Walk-in services outside of the emergency department are limited.

As of May 1, the River Valley Medical Clinic is accepting walk-in patients on Saturdays, according to the Department of Health and Social Services’ hotline for people looking for a doctor.

It will also accept walk-ins Monday through Friday, but patients with an appointment are given priority.

No clinics are currently registering new patients, with the exception of pregnant women seeking maternity care.

The department polls clinics on a regular basis and updates the information on the hotline as it becomes available. The number is 393-6980.

The government has been trying to solve these issues, said Williams.

“I’m not blaming them, because I can see that they’re really trying to figure out a way out of this. It’s not easy because right across Canada they’re having problems with doctors in the community.”

The competition is stiff. Earlier this year the B.C. government announced a $100,000 bonus for doctors who would commit to working for three years in certain communities.

The Yukon government has hired a full-time physician recruitment officer. It has also set up a website, www.yukonmd.ca, dedicated to bringing more doctors into the territory.

The problem could be partly relieved by recruiting more nurse practitioners, said Williams.

Yukon licensed its first nurse practitioner last month.

Nurse practitioners are experienced nurses with at least a master’s degree in nursing.

Armed with their upgraded licence, they can perform some doctorly duties like diagnosing patients and writing prescriptions.

People seeking treatment outside of the nurses’ qualifications can be referred to a physician.

“I think it would take a big load off,” said Williams. “That’s my feeling. I know a lot of the doctors feel that the nurse practitioners might take away some of their own income, but at this point I find that hard to believe. Because nobody will take patients, so what do you do?”
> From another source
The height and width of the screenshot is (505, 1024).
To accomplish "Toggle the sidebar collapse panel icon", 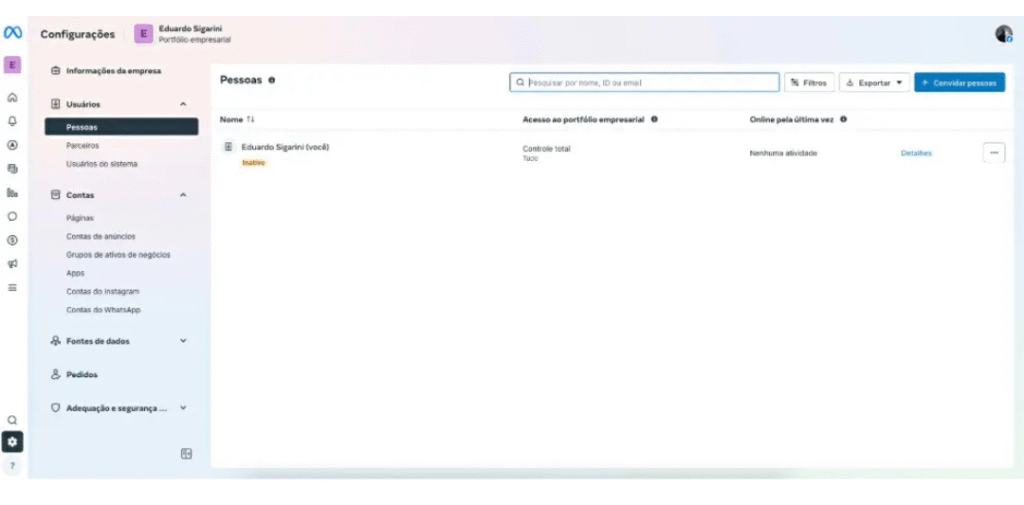I will point(186,454).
When it comes to filling out their staff, Pine Medical hasn’t ruled out any options, said Williams.

“We’re just kind of looking at what’s out there. It’s slim pickings, but we’re trying to be creative.”

The clinic has been advertising in medical magazines across Canada. But the response is quiet.

The emails that Williams does get are typically from doctors trained internationally, she said. She refers those people to the Yukon Medical Council, so they can learn more about the process to become licensed in Canada.

There is one international medical graduate who is well on her way to join the clinic, said Williams. But that hasn’t been finalized.

Before coming to Yukon, doctors trained outside of Canada must undergo a three-month assessment program in Alberta.

A full staff at Pine Medical would be about four doctors, or a combination of doctors and nurse practitioners.

With four staff or one, the clinic will open again in July, and provide some relief to the orphaned patients.

The search is keeping Williams more than busy, she said.

“I want it to be about finding a solution, because that’s the important part of what we’re doing, we want to help these people.”